WORK INSTRUCTIONS:
Locate the line that contains "Baylor® University (431, 1607)" in the entries below, then repeat it and every following line through the line that contains "[Baylor University] (175, 31)", exactly, and no others.

[Dataset items]
************

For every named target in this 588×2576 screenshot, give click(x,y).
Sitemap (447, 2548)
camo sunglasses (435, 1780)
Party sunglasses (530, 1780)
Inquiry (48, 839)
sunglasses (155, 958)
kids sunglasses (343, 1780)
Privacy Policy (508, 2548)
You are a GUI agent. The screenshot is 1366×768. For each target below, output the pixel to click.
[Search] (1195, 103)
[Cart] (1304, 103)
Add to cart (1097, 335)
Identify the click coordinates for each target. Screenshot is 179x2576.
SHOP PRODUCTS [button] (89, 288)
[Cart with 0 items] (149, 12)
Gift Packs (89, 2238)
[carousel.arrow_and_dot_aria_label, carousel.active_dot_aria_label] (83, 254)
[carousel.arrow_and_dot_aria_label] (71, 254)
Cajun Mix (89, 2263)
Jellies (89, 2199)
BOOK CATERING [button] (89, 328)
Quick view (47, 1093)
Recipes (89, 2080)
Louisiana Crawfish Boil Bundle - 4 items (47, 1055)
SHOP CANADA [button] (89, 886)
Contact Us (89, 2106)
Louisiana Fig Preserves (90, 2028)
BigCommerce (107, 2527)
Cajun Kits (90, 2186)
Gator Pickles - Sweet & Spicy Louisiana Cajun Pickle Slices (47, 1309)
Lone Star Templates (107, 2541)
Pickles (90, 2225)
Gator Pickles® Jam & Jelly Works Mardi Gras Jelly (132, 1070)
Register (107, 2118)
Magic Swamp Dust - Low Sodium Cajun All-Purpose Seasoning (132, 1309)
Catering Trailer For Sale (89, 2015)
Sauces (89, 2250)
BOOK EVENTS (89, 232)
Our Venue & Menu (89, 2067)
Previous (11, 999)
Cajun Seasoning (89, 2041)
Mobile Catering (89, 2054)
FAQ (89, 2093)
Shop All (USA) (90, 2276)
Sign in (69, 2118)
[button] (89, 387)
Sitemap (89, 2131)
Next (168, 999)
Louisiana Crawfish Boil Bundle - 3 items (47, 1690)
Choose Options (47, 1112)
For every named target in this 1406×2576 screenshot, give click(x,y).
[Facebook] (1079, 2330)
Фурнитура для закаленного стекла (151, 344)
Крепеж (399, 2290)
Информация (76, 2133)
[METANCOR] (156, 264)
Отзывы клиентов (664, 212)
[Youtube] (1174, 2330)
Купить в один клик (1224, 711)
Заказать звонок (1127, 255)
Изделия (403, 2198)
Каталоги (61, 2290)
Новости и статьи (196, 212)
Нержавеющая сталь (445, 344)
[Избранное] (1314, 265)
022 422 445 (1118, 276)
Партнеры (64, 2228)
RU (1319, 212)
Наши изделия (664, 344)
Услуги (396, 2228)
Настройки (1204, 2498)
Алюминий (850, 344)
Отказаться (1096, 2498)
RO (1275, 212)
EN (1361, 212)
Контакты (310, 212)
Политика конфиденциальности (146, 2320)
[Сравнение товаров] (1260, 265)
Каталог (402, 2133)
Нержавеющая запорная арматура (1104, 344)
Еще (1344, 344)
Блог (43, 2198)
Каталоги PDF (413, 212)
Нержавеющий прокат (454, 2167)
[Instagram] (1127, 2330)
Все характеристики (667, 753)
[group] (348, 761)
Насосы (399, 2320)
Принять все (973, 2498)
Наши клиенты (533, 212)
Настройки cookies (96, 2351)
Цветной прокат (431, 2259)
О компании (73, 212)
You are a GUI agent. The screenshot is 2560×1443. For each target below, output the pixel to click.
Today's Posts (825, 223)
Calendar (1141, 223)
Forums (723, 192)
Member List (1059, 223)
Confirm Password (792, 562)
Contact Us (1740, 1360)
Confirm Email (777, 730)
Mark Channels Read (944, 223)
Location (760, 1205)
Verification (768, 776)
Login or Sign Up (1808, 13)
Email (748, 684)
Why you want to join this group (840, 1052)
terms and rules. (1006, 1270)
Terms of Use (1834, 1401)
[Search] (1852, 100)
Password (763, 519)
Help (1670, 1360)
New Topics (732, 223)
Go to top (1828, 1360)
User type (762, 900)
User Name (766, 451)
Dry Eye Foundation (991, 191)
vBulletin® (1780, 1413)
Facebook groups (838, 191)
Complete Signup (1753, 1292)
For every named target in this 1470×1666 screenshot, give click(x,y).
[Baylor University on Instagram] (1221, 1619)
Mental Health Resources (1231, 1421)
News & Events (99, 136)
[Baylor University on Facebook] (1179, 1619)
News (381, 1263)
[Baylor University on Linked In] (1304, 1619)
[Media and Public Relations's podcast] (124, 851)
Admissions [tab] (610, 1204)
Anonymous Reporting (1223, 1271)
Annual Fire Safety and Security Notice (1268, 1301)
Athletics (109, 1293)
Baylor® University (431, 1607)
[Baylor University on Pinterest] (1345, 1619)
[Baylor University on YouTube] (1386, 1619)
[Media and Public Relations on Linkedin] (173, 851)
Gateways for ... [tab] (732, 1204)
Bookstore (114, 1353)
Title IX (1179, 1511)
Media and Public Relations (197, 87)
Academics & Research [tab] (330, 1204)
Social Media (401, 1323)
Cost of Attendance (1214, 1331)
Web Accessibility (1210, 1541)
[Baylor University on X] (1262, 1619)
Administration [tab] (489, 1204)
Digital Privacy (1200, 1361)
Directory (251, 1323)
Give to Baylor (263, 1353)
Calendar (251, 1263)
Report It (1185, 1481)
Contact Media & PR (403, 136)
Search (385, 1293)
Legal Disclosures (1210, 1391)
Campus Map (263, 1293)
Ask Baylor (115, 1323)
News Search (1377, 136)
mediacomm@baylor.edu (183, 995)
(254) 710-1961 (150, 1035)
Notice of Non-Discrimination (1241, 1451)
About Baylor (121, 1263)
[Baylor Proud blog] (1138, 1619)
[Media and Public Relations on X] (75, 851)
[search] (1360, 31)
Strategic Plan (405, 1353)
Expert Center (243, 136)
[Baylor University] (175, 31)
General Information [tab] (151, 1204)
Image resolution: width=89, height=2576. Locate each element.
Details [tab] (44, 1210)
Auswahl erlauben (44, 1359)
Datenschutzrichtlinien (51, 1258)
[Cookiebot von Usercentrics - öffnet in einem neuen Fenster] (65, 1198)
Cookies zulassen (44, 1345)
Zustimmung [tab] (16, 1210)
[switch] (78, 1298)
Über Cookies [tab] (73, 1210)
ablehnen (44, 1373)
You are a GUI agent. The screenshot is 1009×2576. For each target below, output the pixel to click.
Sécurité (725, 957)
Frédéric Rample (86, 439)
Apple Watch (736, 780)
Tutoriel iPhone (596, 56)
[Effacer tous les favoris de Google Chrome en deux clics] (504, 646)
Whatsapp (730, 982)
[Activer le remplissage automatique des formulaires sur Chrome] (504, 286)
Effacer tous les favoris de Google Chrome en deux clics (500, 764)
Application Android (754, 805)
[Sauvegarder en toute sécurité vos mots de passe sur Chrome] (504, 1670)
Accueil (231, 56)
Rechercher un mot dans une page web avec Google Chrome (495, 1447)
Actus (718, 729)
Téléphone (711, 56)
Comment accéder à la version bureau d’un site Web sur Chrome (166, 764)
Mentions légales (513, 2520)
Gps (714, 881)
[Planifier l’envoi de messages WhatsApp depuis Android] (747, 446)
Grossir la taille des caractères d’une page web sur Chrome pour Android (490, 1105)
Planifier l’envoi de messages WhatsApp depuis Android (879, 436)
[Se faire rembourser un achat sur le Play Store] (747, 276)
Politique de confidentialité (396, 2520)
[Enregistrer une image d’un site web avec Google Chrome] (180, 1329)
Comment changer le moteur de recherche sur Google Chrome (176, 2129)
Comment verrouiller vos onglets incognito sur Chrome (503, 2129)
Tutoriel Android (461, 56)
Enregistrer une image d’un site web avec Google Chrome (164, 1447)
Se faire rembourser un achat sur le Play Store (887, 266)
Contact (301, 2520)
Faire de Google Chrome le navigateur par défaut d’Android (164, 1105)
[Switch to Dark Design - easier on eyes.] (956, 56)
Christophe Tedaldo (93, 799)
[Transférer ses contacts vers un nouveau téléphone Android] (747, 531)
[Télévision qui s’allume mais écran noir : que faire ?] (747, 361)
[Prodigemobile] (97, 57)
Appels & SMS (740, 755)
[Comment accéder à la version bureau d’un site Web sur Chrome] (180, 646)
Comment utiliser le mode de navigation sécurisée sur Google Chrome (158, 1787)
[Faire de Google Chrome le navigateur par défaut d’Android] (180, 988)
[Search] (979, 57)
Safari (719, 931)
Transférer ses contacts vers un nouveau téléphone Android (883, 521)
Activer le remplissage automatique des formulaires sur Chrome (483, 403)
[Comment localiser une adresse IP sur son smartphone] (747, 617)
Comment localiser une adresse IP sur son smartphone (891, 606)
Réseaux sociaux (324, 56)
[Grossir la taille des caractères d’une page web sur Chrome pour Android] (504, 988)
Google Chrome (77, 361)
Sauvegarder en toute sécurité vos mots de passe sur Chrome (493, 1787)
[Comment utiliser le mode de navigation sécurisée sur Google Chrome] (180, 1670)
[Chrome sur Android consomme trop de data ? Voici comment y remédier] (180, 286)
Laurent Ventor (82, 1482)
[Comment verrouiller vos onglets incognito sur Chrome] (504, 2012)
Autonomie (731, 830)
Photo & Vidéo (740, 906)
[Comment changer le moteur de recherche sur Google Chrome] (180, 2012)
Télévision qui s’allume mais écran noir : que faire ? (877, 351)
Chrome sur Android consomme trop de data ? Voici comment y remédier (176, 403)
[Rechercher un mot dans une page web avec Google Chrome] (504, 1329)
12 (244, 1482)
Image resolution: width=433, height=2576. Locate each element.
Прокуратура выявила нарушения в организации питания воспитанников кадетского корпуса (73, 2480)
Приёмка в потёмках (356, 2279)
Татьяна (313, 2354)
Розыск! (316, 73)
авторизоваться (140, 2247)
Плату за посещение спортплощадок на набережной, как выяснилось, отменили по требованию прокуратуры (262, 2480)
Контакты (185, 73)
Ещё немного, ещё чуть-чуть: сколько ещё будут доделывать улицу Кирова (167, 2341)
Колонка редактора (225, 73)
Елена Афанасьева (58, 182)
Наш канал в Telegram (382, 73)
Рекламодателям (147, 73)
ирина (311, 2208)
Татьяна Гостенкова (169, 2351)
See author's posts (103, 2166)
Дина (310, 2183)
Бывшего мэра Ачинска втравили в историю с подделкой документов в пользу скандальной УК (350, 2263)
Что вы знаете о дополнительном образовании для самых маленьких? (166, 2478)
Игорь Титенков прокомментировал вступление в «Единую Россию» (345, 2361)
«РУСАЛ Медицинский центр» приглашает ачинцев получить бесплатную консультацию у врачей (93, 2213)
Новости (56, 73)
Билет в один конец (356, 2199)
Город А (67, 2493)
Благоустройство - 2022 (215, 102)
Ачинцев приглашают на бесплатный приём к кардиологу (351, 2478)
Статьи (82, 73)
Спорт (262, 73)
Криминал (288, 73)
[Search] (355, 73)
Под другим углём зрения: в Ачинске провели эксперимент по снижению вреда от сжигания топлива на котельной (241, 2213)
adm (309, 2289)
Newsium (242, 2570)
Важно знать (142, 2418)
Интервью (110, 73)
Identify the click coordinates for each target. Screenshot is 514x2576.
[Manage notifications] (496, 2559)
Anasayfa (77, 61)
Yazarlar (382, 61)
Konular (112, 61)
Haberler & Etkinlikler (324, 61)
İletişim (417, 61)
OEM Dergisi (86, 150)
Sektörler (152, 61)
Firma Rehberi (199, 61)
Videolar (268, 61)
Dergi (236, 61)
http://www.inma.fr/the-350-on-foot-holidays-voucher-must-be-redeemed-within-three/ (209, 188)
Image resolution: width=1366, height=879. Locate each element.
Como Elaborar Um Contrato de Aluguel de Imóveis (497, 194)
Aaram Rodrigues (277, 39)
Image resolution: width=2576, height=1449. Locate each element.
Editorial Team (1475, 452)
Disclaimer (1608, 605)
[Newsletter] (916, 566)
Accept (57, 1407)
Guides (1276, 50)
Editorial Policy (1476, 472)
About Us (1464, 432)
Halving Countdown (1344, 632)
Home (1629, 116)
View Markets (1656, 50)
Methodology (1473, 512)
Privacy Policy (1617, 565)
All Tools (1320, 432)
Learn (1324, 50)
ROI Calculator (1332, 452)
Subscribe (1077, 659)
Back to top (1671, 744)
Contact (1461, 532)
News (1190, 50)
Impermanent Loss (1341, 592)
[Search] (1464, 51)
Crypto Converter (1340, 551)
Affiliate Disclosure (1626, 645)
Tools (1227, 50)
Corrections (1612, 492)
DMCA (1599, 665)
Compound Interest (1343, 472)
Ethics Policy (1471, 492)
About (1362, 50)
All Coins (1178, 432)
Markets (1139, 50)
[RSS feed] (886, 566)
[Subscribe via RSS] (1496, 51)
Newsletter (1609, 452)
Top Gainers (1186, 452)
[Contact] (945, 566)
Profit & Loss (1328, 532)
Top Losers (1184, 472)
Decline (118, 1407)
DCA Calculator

************

RESULT OF THE EXERCISE:
Baylor® University (431, 1607)
[Baylor University on Pinterest] (1345, 1619)
[Baylor University on YouTube] (1386, 1619)
[Media and Public Relations on Linkedin] (173, 851)
Gateways for ... [tab] (732, 1204)
Bookstore (114, 1353)
Title IX (1179, 1511)
Media and Public Relations (197, 87)
Academics & Research [tab] (330, 1204)
Social Media (401, 1323)
Cost of Attendance (1214, 1331)
Web Accessibility (1210, 1541)
[Baylor University on X] (1262, 1619)
Administration [tab] (489, 1204)
Digital Privacy (1200, 1361)
Directory (251, 1323)
Give to Baylor (263, 1353)
Calendar (251, 1263)
Report It (1185, 1481)
Contact Media & PR (403, 136)
Search (385, 1293)
Legal Disclosures (1210, 1391)
Campus Map (263, 1293)
Ask Baylor (115, 1323)
News Search (1377, 136)
mediacomm@baylor.edu (183, 995)
(254) 710-1961 (150, 1035)
Notice of Non-Discrimination (1241, 1451)
About Baylor (121, 1263)
[Baylor Proud blog] (1138, 1619)
[Media and Public Relations on X] (75, 851)
[search] (1360, 31)
Strategic Plan (405, 1353)
Expert Center (243, 136)
[Baylor University] (175, 31)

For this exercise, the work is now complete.